** Start Entries **

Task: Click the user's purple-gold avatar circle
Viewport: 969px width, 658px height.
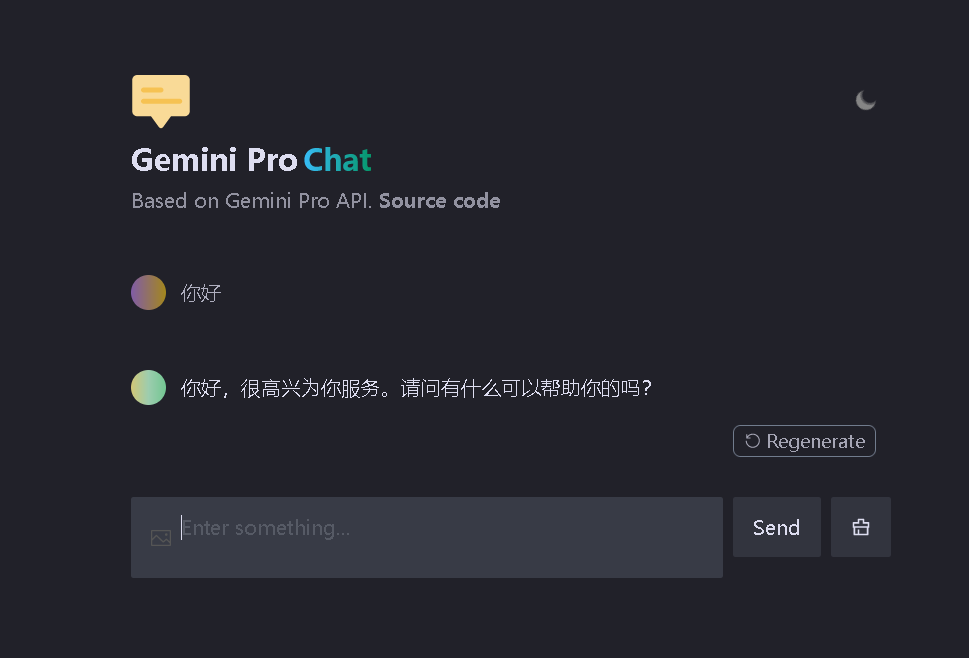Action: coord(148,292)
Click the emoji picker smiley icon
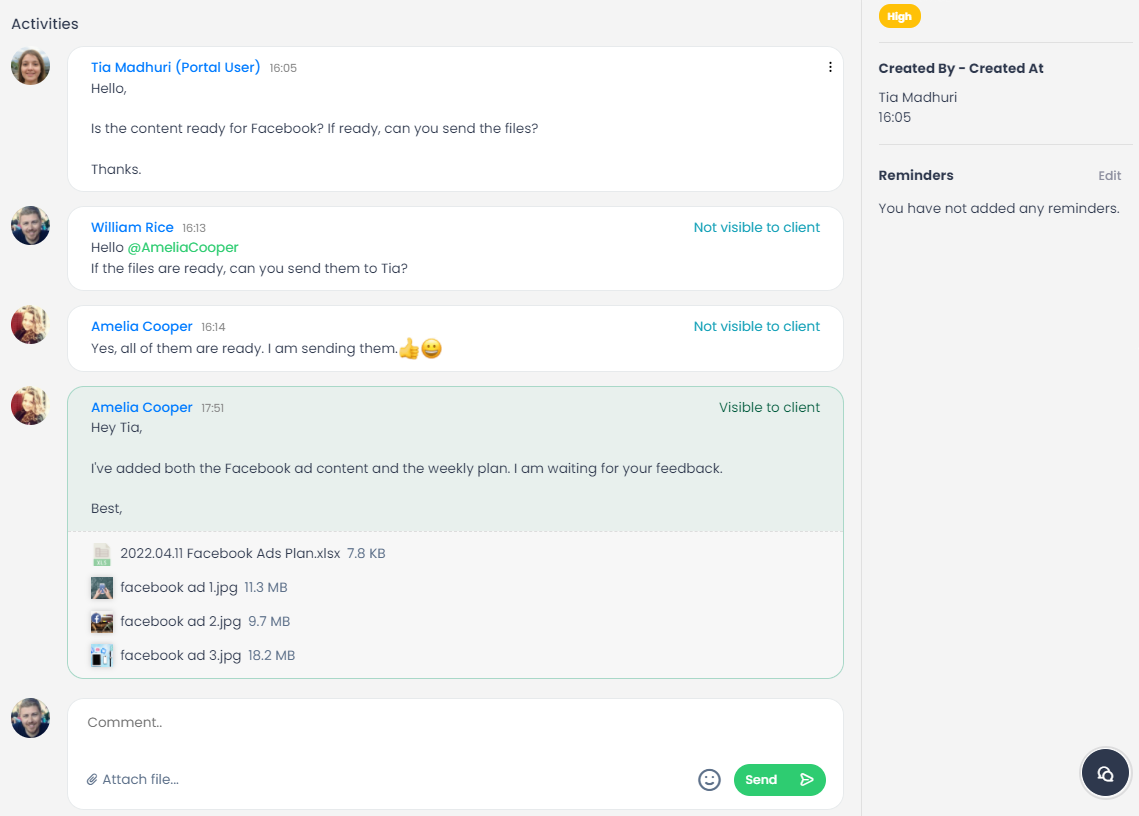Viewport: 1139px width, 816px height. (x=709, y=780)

** End Entries **
** Start Entries **

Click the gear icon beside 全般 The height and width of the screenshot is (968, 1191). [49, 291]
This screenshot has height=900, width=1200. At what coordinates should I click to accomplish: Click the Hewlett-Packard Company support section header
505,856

** End Entries **
** Start Entries **

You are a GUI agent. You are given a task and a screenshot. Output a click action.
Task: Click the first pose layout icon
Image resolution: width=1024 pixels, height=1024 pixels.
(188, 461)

** End Entries **

**Your objective**.
Edit the rows above from the line that contains "Task: Click the user's" through the line that contains "Viewport: 1139px width, 816px", inclusive, so that "purple-gold" becomes "blue-green" and everything else stays the same. Give only those lines, and leave the pictures out.

**Correct result**.
Task: Click the user's blue-green avatar circle
Viewport: 969px width, 658px height.
Action: coord(148,292)
Click the emoji picker smiley icon
Viewport: 1139px width, 816px height. (x=709, y=780)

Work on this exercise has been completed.